Nous souhaitons enfin qu'existent dans ce monde de la globalisation, tous les éléments de la démocratie. Je veux dire par là que dans les relations internationales d'aujourd'hui, il y a de nombreux intervenants et pas seulement les Etats. Il y a les Etats, mais il y a aussi les grandes entreprises dont la puissance est colossale, les médias, il va y avoir la justice internationale - et c'est un progrès - il y a aussi les organisations non gouvernementales, tous ont leur place. Je souligne simplement que les pouvoirs publics, les gouvernements qui représentent les populations doivent garder un rôle essentiel ; ils sont les seuls à avoir une légitimité complète.
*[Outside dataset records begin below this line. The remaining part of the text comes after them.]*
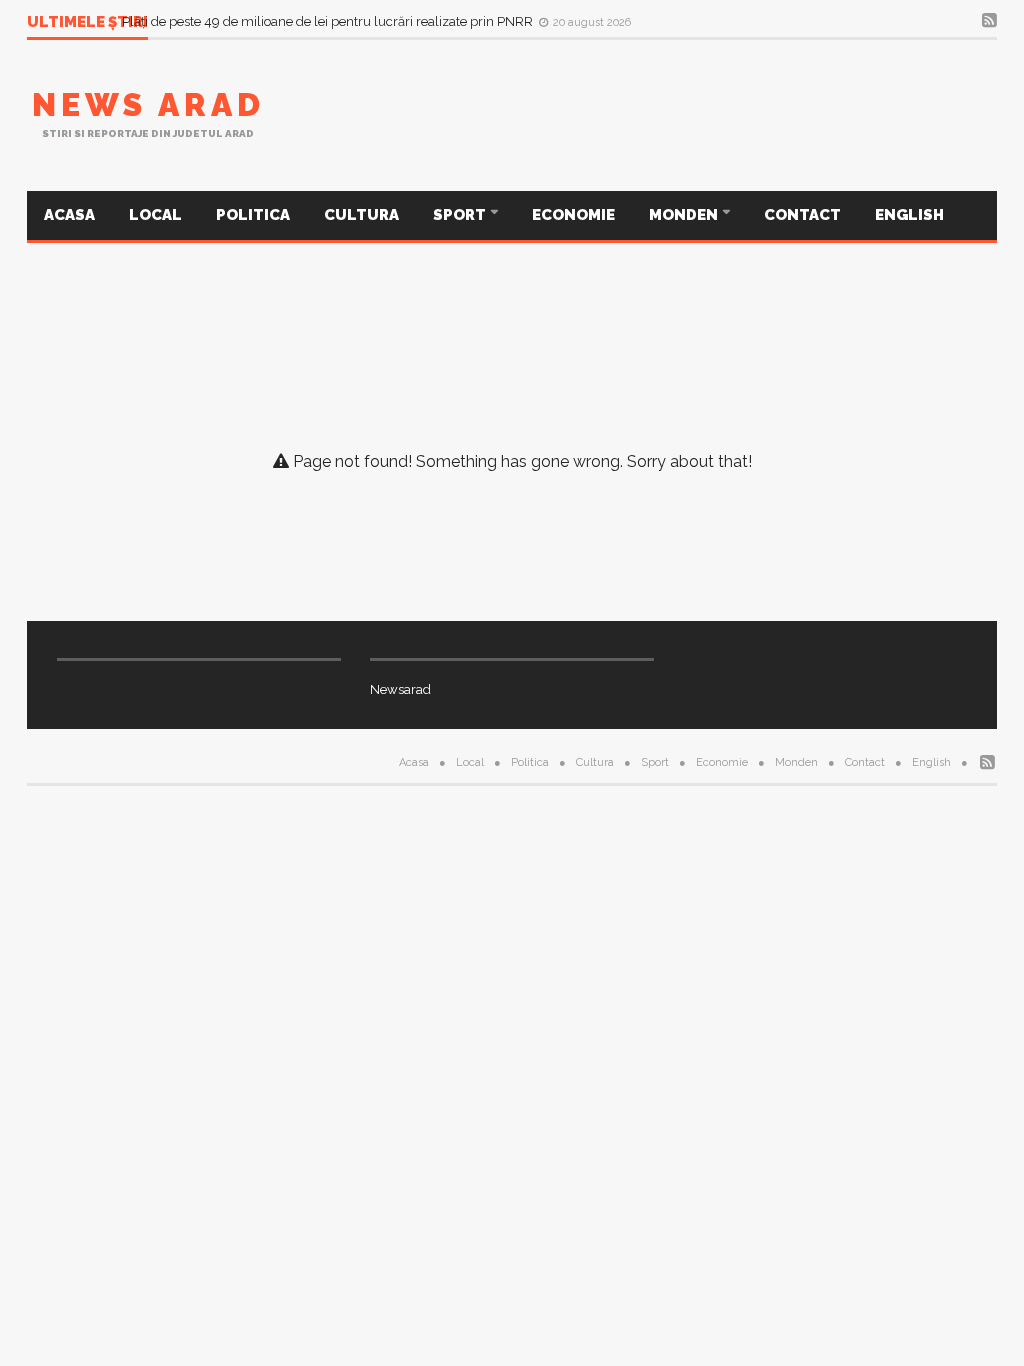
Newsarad (400, 689)
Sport (461, 215)
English (909, 215)
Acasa (69, 215)
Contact (802, 215)
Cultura (361, 215)
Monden (685, 215)
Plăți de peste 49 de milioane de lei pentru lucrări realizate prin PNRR (329, 21)
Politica (253, 215)
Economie (573, 215)
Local (155, 215)
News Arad (148, 104)
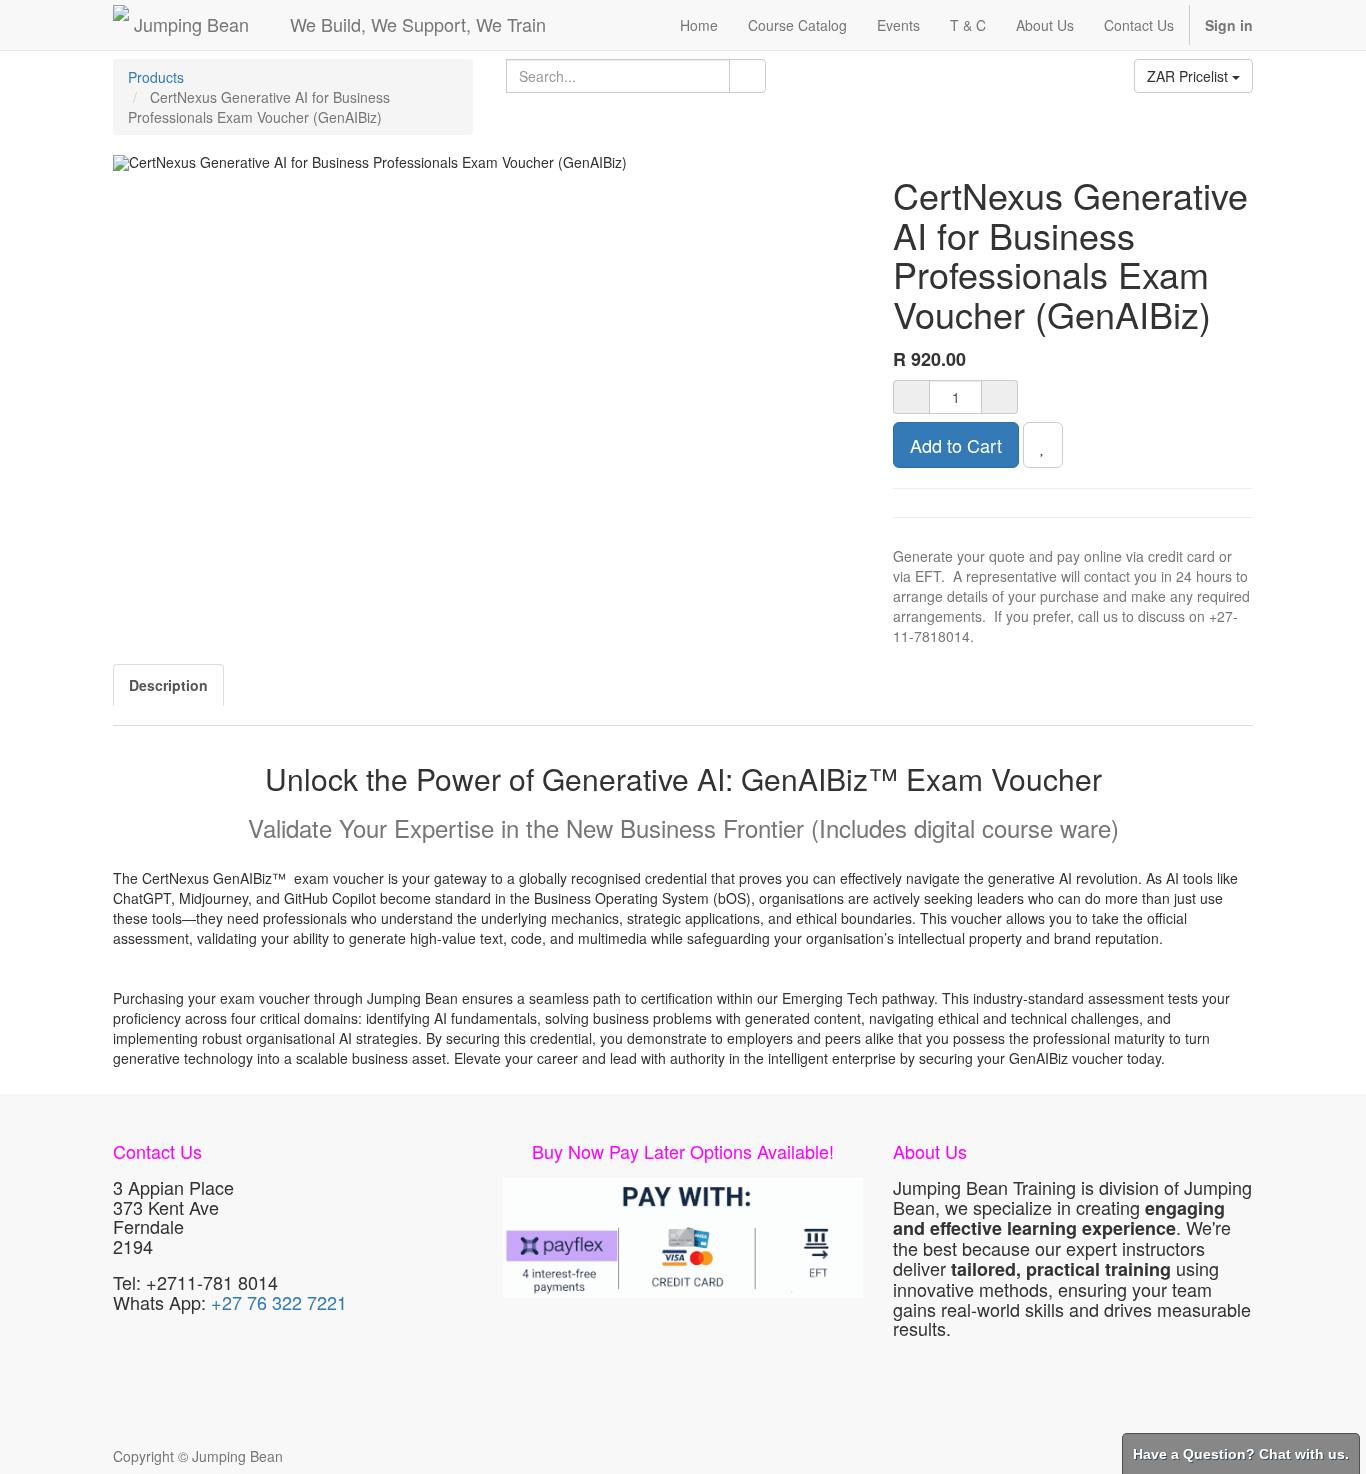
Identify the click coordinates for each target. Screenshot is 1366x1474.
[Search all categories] (747, 76)
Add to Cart (956, 445)
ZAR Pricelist (1189, 76)
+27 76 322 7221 (279, 1302)
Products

Même s'ils doivent coopérer toujours avec les autres intervenants, c'est à eux qu'il doit revenir en dernier ressort de faire des choix collectifs démocratiquement et de faire des choix à long terme pour le devenir des sociétés. Donc coopération, ouverture, partenariat, mais dans le respect du rôle fondamental de chacun. Il est très important que dans cette mondialisation qui se développe, les principes démocratiques fondamentaux soient respectés et que chaque citoyen dans chaque pays, en Afrique, en Europe ou ailleurs, puisse être convaincus, que par son vote, il a une influence qu'il exerce sur les décisions collectives qui sont prises.
S'agissant de l'Europe, je conclus en rappelant ce que nous en attendons : une Europe utile au monde et une Europe qui restera bien sûr un grand partenaire de l'Afrique.